Nuevamente, se confunden las orientaciones de cada una de estas políticas. O quizá se piensa en un modelo de sociedad en el que se asumen como dadas estas barreras y, por lo tanto, lo que hay que hacer es cuidar a las personas que quedan inevitablemente por fuera del ejercicio pleno de sus derechos. La declaración de Castaingdebat acerca de “unificar acciones que no son exactamente lo mismo, pero tienen el mismo objetivo” es clara en este sentido.
El alcance de las políticas sociales
Quizá una de las diferencias centrales en el cambio de paradigma en las políticas sociales que estamos transitando tenga que ver con cómo se conciben las causas de la desigualdad social y el rol del Estado ante estas.
Hemos escuchado al gobierno decir que el motor de la economía reside en las empresas y que serán estas las responsables de reactivar la actividad productiva, generando el empleo que, a su vez, mejorará la demanda interna y el bienestar general de las familias. Esta no es otra que la vieja teoría del derrame, en la cual la intervención del Estado tiene que estar acotada a la generación de las mejores condiciones para la inversión, interpretando que esto se alcanza fundamentalmente mediante la restricción del gasto público, concebido como una carga para la sociedad.
Esta es una orientación que identifica al mercado como el ámbito adecuado para la asignación de recursos a los hogares y las personas, y que limita las políticas sociales al rol de asistir a los caídos, es decir, a aquellos sobre quienes opera alguna condición específica que no les permite desenvolverse en el mercado, circunstancial o estructuralmente, de acuerdo a sus méritos y capacidades.

#####

Tareas a realizar >>
A: Transcriba del texto sobre políticas sociales el fragmento que empieza en "Nuevamente, se confunden" y se extiende hasta "en este sentido.".
B: Responda, conforme al texto sobre políticas sociales, las siguientes preguntas:
(i) ¿Qué declaración de Castaingdebat se cita?
(ii) ¿Cómo se concibe el gasto público en la teoría del derrame?
(iii) ¿Qué ámbito identifica esa orientación como el adecuado para asignar recursos a los hogares y las personas?
C: Prosiga el texto sobre políticas sociales a partir de la última oración que aparece.

Datos registrados >>

#####

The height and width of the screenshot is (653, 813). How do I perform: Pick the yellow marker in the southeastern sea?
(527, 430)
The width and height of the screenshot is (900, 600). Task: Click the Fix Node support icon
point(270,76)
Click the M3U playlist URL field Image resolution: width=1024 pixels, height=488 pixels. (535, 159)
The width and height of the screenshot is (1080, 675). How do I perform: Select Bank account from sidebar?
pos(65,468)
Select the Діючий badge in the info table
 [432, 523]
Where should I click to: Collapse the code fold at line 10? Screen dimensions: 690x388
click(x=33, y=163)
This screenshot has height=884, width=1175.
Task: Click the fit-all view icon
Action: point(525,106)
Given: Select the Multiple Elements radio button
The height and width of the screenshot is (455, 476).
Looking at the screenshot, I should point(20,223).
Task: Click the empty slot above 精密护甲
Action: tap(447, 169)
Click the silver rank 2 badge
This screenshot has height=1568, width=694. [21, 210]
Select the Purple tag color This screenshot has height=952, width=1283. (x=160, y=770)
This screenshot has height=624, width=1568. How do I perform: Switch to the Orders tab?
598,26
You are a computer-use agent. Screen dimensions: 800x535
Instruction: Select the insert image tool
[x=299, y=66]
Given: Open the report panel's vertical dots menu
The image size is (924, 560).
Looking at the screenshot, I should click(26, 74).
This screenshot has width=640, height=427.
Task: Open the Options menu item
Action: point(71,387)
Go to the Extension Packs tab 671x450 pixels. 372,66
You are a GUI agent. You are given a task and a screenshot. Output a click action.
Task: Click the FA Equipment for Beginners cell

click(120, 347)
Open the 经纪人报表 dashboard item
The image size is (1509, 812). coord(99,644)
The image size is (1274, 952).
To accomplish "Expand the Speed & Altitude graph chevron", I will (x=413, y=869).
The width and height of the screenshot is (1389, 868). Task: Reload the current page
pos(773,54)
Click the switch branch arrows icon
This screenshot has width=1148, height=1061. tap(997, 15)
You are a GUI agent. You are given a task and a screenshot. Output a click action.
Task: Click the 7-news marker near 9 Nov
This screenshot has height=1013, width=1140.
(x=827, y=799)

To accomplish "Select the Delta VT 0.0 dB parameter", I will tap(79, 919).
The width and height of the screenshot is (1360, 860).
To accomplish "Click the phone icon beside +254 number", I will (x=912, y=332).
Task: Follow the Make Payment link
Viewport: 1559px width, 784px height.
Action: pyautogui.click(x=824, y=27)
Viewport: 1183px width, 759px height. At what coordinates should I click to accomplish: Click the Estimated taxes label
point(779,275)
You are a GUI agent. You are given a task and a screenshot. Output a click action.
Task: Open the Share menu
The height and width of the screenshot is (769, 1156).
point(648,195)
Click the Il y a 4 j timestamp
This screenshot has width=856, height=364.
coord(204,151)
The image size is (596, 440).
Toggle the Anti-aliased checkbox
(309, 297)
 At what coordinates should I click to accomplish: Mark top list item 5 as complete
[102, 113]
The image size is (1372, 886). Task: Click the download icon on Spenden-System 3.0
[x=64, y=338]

#####

Respuestas >>
A:
Nuevamente, se confunden las orientaciones de cada una de estas políticas. O quizá se piensa en un modelo de sociedad en el que se asumen como dadas estas barreras y, por lo tanto, lo que hay que hacer es cuidar a las personas que quedan inevitablemente por fuera del ejercicio pleno de sus derechos. La declaración de Castaingdebat acerca de “unificar acciones que no son exactamente lo mismo, pero tienen el mismo objetivo” es clara en este sentido.

B:
(i) La de “unificar acciones que no son exactamente lo mismo, pero tienen el mismo objetivo”.
(ii) Como una carga para la sociedad.
(iii) El mercado.

C:
Como ha pretendido ilustrarnos el ministro Bartol, la pobreza debe ser concebida como un estado en que las personas ven deprimida su capacidad de iniciativa para aprovechar las oportunidades que genera la economía, las cuales están allí, y por lo tanto la tarea de la asistencia social es dar ánimo, transmitiendo la confianza del “vos podés” y alentando a las personas pobres a que superen sus limitaciones y sigan la luz que se divisa al final de túnel. Es decir, los pobres como responsables de la pobreza.
Tomando en cuenta esta visión, no es raro que se considere innecesario desmercantilizar porciones relevantes de los bienes y servicios que garantizan el bienestar, exceptuando quizá la educación y la salud (aunque ya veremos en este último caso con qué extensión). Avanzar más allá de esas fronteras es un asunto de “países ricos”, un lujo que no podemos darnos si no queremos seguir sobrecargando la mochila de quienes son el verdadero “motor de la economía”.
Los cuidados y la desigualdad de género
La idea principal de un sistema de cuidados es el reconocimiento de lo que conocemos como trabajo no remunerado y la importante función que este cumple en el desarrollo, el crecimiento y el bienestar. Ese reconocimiento se vio históricamente negado por sistemas de protección social centrados en el aseguramiento del trabajo asalariado y, fundamentalmente, en la figura del hombre proveedor o “gana pan”. En ese modelo, los cuidados son parte de lo que las familias, y más específicamente las mujeres, deben resolver, conformando así una sociedad centrada en un tipo ideal de familia y en una clara división sexual del trabajo.
Como parte de lo que el académico danés Gøsta Esping-Andersen ha definido como la “revolución incompleta”, los sistemas de bienestar no acaban de dar cuenta de lo que es quizá el mayor cambio de las sociedades actuales: las transformaciones en las relaciones de género y el rol de las mujeres en el ámbito público y en particular en el mercado de trabajo. Implicados inseparablemente con los componentes culturales e ideológicos de esta revolución, se encuentran los determinantes económicos. En ese sentido, el acceso a posibilidades reales de sustitución del tiempo que las mujeres dedican a los cuidados, ya sea por la vía de la corresponsabilidad con los varones o por el acceso a servicios profesionales, se transforma en una de las piezas claves que le faltan al puzle de la igualdad de género.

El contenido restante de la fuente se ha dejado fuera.